== Data section ==
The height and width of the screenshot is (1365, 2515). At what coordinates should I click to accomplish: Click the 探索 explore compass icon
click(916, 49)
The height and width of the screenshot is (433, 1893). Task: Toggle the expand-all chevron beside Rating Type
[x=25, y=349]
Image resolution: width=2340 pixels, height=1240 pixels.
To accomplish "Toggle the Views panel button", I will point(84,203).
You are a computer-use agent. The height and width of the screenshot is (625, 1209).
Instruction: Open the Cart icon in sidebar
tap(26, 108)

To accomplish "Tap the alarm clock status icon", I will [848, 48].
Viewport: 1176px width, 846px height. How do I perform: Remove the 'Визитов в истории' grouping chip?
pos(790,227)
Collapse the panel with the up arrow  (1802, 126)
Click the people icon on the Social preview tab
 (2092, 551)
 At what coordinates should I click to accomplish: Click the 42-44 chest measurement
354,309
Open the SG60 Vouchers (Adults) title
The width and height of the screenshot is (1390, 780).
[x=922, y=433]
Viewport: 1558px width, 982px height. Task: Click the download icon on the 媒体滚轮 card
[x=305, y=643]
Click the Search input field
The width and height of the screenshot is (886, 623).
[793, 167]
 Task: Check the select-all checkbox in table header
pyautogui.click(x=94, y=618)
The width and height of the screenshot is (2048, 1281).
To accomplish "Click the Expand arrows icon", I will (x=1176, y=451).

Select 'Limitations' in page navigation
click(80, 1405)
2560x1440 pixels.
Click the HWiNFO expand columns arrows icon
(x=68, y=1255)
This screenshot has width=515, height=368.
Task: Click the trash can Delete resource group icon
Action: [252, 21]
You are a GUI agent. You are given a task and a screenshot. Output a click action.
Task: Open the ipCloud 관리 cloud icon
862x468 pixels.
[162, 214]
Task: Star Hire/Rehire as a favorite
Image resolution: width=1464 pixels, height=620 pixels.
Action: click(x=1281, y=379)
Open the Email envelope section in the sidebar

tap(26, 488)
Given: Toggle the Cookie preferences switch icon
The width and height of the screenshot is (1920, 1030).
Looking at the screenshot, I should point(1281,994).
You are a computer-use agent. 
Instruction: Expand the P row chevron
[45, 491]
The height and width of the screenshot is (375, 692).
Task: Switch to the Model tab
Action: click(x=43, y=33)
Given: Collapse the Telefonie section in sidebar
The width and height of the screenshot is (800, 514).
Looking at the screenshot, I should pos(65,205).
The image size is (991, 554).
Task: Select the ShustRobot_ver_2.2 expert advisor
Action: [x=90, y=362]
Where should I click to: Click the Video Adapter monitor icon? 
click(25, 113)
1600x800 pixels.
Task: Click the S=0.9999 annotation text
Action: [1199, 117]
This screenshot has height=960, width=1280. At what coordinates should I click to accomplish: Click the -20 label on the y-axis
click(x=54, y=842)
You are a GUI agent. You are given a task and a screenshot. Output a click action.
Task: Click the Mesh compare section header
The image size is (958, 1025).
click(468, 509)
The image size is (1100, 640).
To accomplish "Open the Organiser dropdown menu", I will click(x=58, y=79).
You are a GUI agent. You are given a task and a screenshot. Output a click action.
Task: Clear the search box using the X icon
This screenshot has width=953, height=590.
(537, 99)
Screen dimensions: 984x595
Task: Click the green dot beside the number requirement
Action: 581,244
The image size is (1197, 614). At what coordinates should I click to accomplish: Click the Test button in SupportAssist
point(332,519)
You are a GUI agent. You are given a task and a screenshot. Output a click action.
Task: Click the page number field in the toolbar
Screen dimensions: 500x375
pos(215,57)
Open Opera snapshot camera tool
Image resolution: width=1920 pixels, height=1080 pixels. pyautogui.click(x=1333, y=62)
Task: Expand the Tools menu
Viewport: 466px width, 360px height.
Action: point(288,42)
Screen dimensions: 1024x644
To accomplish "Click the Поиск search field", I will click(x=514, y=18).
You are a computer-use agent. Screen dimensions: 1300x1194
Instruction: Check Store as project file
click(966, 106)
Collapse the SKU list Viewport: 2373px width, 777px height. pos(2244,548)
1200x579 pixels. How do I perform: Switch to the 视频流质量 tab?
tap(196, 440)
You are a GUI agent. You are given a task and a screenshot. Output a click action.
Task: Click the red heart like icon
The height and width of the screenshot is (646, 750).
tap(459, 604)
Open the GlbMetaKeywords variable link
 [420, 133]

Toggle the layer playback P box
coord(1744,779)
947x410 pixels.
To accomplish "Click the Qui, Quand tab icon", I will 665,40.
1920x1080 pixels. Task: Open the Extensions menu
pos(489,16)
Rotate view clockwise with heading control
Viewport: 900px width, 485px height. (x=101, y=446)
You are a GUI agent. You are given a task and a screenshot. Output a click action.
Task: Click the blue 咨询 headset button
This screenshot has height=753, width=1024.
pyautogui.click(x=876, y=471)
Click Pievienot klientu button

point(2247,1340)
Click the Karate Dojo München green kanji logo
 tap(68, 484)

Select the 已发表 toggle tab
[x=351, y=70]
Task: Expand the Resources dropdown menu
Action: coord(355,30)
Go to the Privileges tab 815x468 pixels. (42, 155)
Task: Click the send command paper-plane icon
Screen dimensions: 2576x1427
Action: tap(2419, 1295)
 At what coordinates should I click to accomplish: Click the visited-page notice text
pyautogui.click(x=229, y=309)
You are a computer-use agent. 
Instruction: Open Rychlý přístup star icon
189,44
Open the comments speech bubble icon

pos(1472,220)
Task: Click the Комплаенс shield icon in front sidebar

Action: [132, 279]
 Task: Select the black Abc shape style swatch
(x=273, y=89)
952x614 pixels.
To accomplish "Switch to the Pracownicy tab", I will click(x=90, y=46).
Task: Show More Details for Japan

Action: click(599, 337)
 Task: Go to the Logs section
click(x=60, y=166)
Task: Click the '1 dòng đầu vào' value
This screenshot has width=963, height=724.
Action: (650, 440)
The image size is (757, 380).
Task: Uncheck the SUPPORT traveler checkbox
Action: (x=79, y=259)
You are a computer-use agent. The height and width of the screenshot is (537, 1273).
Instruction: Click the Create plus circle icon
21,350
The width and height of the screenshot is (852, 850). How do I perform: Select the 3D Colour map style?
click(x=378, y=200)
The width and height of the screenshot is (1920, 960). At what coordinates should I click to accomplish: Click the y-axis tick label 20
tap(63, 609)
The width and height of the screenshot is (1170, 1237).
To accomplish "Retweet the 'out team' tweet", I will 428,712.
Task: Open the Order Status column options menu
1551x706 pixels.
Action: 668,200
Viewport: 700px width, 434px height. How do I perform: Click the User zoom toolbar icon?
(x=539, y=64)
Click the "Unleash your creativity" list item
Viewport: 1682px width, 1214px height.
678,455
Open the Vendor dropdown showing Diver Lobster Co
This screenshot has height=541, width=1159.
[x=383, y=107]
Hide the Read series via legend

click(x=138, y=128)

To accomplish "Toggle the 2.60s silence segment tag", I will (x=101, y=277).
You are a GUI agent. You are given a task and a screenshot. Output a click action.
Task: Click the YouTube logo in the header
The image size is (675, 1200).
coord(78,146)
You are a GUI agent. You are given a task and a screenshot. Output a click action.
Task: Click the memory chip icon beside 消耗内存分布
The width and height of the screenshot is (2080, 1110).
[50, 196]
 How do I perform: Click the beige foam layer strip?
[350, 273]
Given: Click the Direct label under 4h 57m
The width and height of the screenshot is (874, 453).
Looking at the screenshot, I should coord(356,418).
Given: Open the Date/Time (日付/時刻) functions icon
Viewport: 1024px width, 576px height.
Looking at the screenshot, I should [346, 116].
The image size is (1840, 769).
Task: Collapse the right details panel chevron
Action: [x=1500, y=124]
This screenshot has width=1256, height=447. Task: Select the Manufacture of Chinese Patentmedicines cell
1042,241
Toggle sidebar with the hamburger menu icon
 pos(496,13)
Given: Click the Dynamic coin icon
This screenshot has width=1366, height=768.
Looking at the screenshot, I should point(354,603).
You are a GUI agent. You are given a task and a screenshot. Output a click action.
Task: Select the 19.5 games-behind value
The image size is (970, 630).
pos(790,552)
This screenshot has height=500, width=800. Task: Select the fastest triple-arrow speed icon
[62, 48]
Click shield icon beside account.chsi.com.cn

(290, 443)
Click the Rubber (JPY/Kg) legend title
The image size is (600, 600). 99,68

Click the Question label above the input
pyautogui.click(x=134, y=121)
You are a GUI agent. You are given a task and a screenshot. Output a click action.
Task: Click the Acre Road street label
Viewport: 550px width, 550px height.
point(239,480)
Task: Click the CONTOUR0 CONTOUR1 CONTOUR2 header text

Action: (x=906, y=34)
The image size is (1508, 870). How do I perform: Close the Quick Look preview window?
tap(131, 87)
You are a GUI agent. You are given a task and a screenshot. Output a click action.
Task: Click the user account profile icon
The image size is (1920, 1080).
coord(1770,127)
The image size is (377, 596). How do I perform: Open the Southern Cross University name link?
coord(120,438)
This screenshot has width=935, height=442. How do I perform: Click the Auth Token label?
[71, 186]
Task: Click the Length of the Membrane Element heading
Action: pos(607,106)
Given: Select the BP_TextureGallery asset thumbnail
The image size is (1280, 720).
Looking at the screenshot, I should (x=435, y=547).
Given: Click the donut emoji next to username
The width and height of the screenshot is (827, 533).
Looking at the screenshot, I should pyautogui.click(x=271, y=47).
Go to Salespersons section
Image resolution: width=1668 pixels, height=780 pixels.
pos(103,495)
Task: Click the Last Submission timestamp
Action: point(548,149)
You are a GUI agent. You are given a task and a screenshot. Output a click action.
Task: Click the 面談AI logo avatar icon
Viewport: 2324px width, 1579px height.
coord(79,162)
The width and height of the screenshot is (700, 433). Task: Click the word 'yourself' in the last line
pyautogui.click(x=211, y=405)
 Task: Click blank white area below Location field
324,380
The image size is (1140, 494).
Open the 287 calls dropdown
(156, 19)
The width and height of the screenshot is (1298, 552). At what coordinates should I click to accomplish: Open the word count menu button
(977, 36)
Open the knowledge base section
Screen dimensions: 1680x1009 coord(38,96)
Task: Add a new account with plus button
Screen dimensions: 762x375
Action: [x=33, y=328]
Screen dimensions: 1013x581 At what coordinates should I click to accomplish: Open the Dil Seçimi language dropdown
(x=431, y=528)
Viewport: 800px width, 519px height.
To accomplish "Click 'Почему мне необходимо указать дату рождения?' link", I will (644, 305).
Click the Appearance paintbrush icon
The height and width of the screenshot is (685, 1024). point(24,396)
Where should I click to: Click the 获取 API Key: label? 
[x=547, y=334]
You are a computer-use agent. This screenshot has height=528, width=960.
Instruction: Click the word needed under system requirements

== What is expected ==
Output, as a numbered list with blank lines left out, the items from the line containing "will (x=101, y=277)." up to and including the line containing "coord(78,146)".

== Exercise solution ==
1. To accomplish "Toggle the 2.60s silence segment tag", I will (x=101, y=277).
2. You are a GUI agent. You are given a task and a screenshot. Output a click action.
3. Task: Click the YouTube logo in the header
4. The image size is (675, 1200).
5. coord(78,146)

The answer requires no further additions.